FDLR resorts to abductions for recruitment

A rebel force responsible for the 1994 Genocide against the Tutsi, Democratic Forces for the Liberation of Rwanda (FDLR) has resorted to kidnapping Congolese villagers in a bid to beef up its numbers. 

Wednesday, June 10, 2009
Foreign Affairs Minister Rosemary Museminali (R) and Eugene Serufuli when the latter and his delegation paid a courtesy call to the Minister.(Photo J Mbanda).

A rebel force responsible for the 1994 Genocide against the Tutsi, Democratic Forces for the Liberation of Rwanda (FDLR) has resorted to kidnapping Congolese villagers in a bid to beef up its numbers.   

This was revealed Tuesday by the former Governor of North Kivu, Eugene Serufuli on the sidelines of an energy conference in Kigali.

Speaking to The New Times, the now head of DRC’s Societe Nationale d’Electricite (SNEL), the Congolese national electricity utility, Serufuli pointed out that what people might assume to be a new trend, is actually not.

"That is not something they have started today. The FDLR have done recruitment in all possible ways – they even held the population hostage,” Serufuli said, noting that kidnapping and forced abductions of Congolese and, Rwandan refugees was commonplace.

The FDLR or ex-FAR/ Interahamwe are remnants of  masterminds of the 1994 Genocide against the Tutsi which cost the lives of over one million people.

The DRC as well accuses the rebels of spreading their killing into its volatile eastern region where they have been established for the last 15 years.

During the January-February joint Rwanda-DRC military campaign (operation Umoja Wetu) to rout the rebels from eastern DRC, Serufuli and others embarked on a mission in North Kivu to sensitize the local population against the rebels.

"You know, very many people wish to return home. There are many refugees, people living in the jungle with them (FDLR) and they prevent them from coming home, there are even many FDLR fighters, very many, who wish to abandon them and return home but you find that there is a leadership which holds them back,” he revealed.

FDLR has been known for raping, burning houses, pillaging, and killing Congolese civilians.

During the short-lived (mid January to mid February) Umoja Wetu operation, over 800 combatants and 5,000 dependants were repatriated. Their current raids and killings are nothing other than reprisal attacks on a population that largely denounces them.

"As the operations went on, there were messages being passed on as well. There were politicians, legislators and other senior people who all stood up, moved to mobilize and ask the FDLR to lay down their arms and stop the war because it would lead them nowhere,” Serufuli recounted. He, however, observes that there was an inopportune lull in operations when the Rwandan army pulled out of the DRC.

"When they pulled out, Congolese forces remained on their own and it was necessary that they start reorganizing themselves – especially since there was the reintegration of the other former armed groups such as Mai-Mai and CNDP troops.

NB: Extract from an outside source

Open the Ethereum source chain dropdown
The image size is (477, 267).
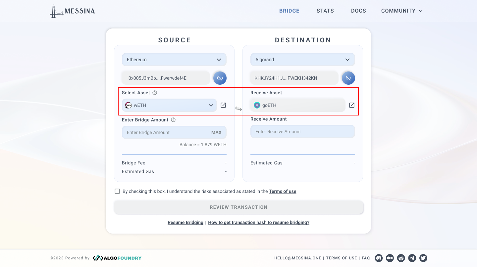[174, 60]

"During that time, it was as if the pressure that operation Umoja Wetu had put on the FDLR eased,” he noted, explaining how the rebels then managed to sneak back from their forced jungle retreat.

"They came back, started displacing people, which is why you currently hear people crying that they are being killed and houses burnt.

Serufuli is optimistic that the Congolese army has now reorganized, and that progress is being made in the current operation – operation Kimia II – jointly conducted by the Congolese forces with MONUC assistance.

"The way I see things, in the days to come, things might change, heading in the right direction.”